(練習問題 1) 技術マーケティングについての抜粋では、いろいろな分野の技術者に技術を知ってもらう手法として、何が一番よいとされていますか。

(抜粋)
%%
例として、摩擦・せん断力の測定ができるセンサー技術で考えてみましょう。

まずは、摩擦・せん断力センサーが持つ機能や効能を考えていきます。当技術にはさまざまな機能がありますが、ここでは「摩擦分布の測定ができること」と「ワーク間の滑りを見える化できること」に焦点を当てます。

次に、洗い出した機能から想定される市場を考えていきます。例えば、摩擦分布の測定であれば、タイヤと地面の摩擦測定に使うことで「滑りにくい自動車タイヤの開発」につながるのではないか、という利用用途が思いつきます。

また、ワーク間の滑りを見える化する、という機能に着目すれば「ロボットハンドの把持制御」や「義足のフィッティング」に使えるのではないか、という仮説も生まれるでしょう。

MFTフレームワーク

MFTフレームワークの結果を技術マーケティングに活かす

次のSTEPとして、MFTフレームワークで整理した情報をどのように技術マーケティングに活かすかを解説します。

弊社では、技術マーケティングの目的を「保有技術を、既に使用されている領域ではなく、新しい領域へ用途展開することで、競合企業をリードし、技術探索者であるメーカーに技術を高く買ってもらうこと」だと考えています。

それを実現するためには、さまざまな分野の技術者に技術を知ってもらう必要があります。その手法として最適なのがWebマーケティングなのです。Webマーケティングであれば、売り込み先を探し出してアプローチする必要もありません。顧客のほうから技術の利用用途を見出し連絡をくれるため、非常に効率的だといえるでしょう。

具体的には、自社のWebサイト上に技術に関わるさまざまな情報を掲載し、SEO対策やWeb広告などを使って露出を高めていきます。ただし、技術情報が競合他社にも知られてしまうので、どの程度詳細な情報を出すかの加減には注意が必要です。

MFTフレームワークで整理した情報をWebコンテンツ化する

MFTフレームワークで整理した情報をそれぞれWebコンテンツ化することで、さまざまな分野の技術者がWebサイトを訪問してくれる可能性を高めることができます。

技術者がWebを使い技術探索する場合、どのようなキーワードを使って検索するのでしょうか。技術者の立場によって使用する検索キーワードは大きく変わり、MFTの観点からもさまざまな見解を持つことができます。
%%
(練習問題 2) 項目の中の「You are a computer-use」がある行から「coord(338,78)」がある行までを、「agent」を「assistant」に差し替えて書き出してください。ほかの部分は変えないでください。

(提供項目)
%%
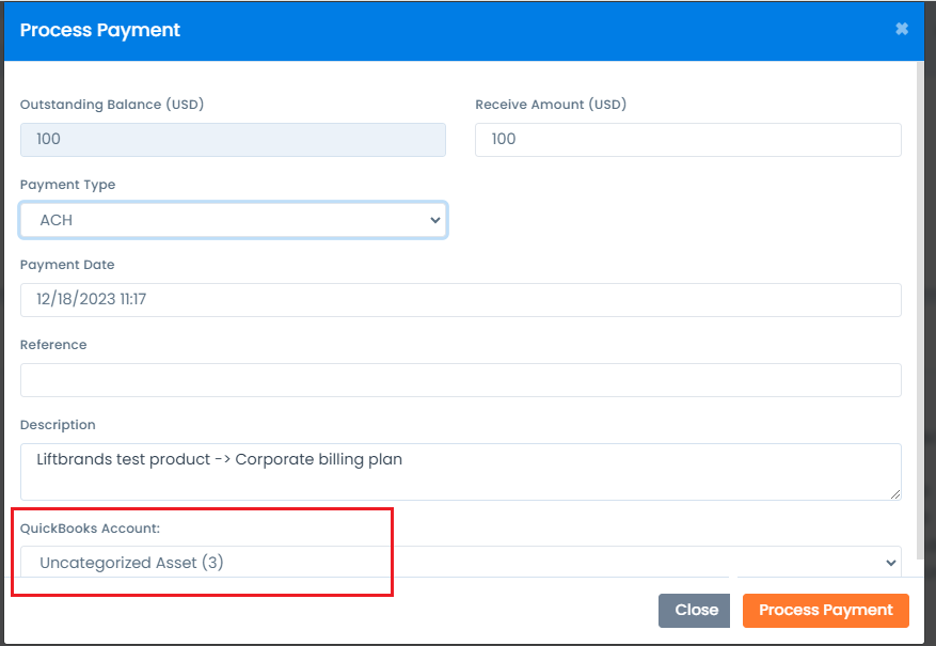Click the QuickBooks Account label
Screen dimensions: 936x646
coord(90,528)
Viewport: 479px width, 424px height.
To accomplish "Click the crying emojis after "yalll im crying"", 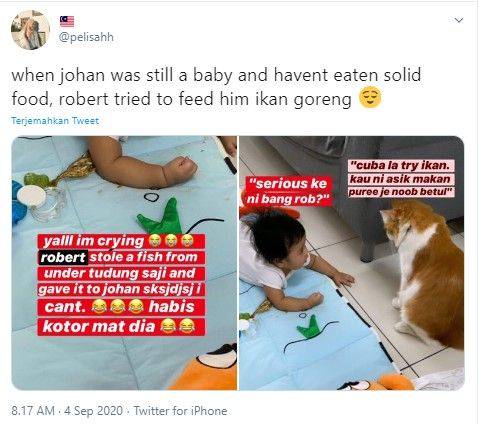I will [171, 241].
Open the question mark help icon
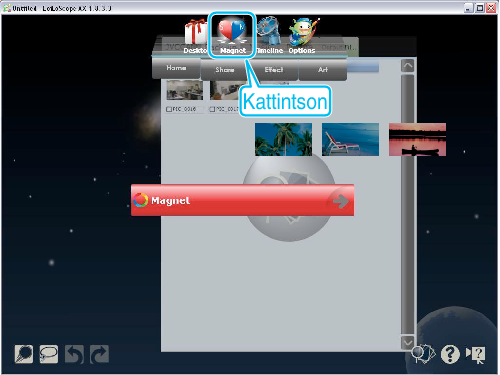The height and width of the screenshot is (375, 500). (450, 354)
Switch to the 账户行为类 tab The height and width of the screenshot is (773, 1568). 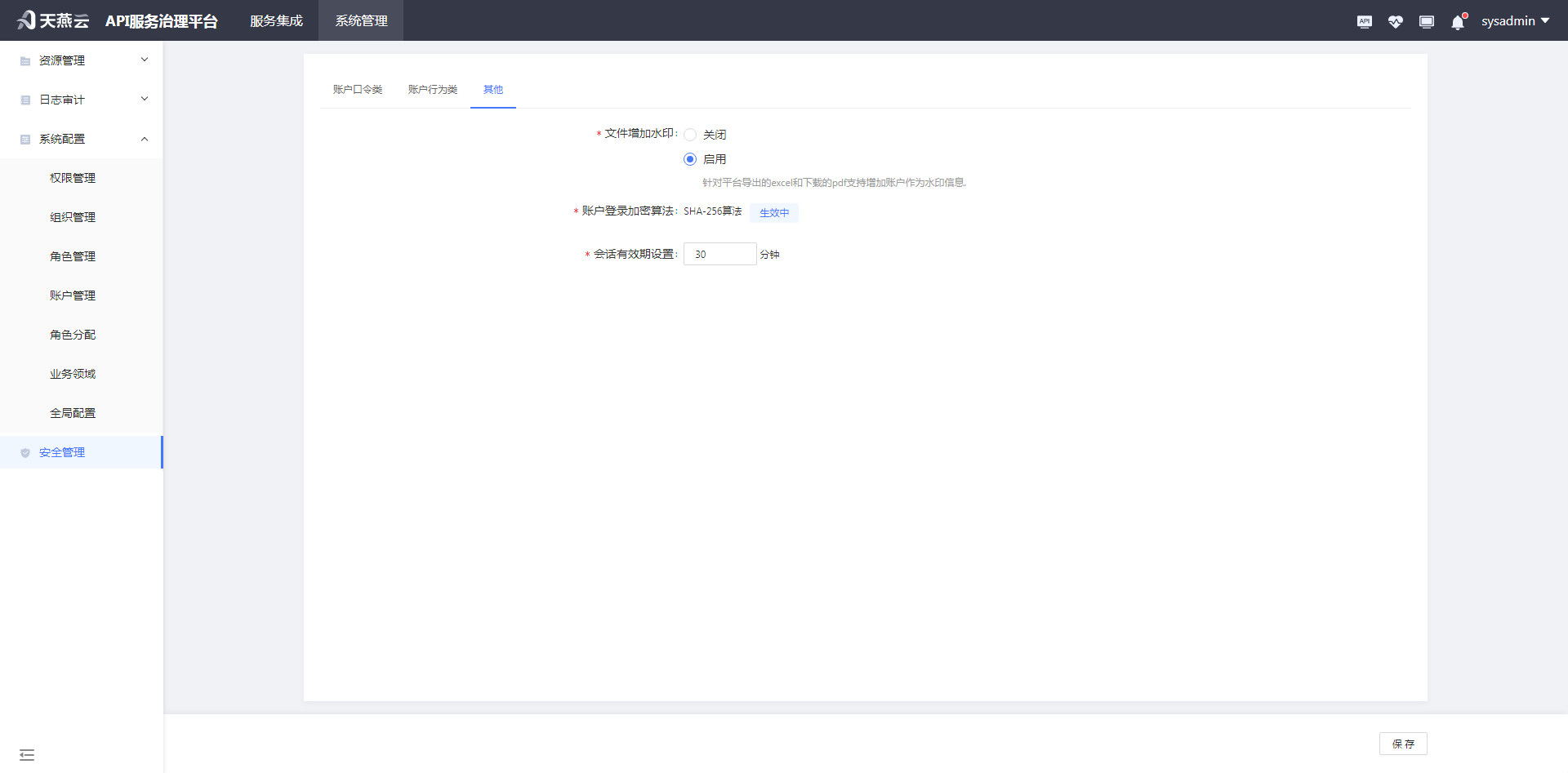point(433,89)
%%
%%
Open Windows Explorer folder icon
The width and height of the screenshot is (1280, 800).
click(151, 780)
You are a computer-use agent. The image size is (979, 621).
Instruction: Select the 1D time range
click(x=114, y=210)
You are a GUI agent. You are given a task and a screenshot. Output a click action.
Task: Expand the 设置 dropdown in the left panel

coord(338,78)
%%
%%
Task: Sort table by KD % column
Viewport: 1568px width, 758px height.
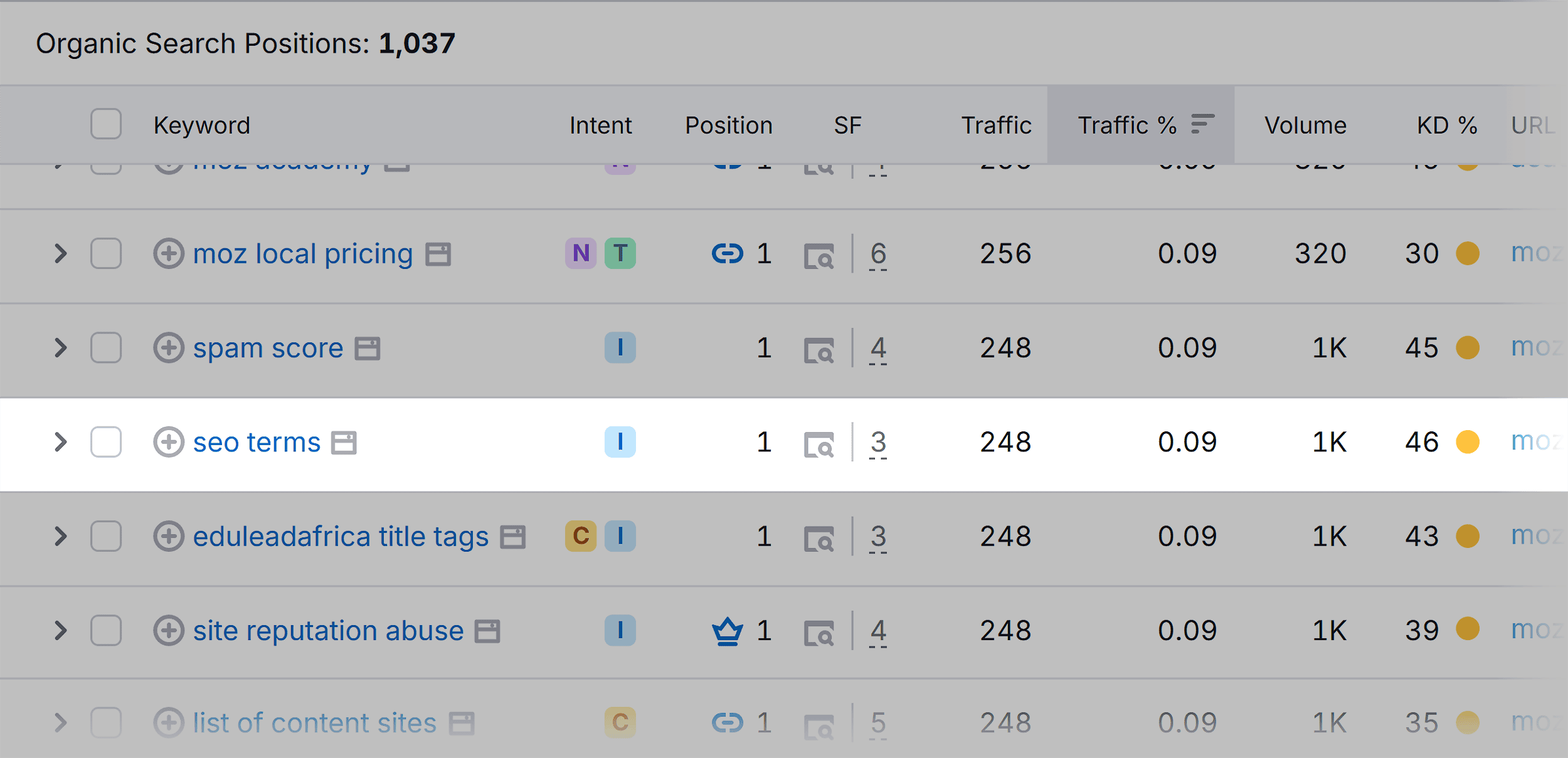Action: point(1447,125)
%%
(回答全文 1) Webマーケティングです。

(回答全文 2)
You are a computer-use assistant. The image size is (979, 621).
Instruction: Select the 1D time range
click(x=114, y=210)
You are a GUI assistant. You are given a task and a screenshot. Output a click action.
Task: Expand the 设置 dropdown in the left panel

coord(338,78)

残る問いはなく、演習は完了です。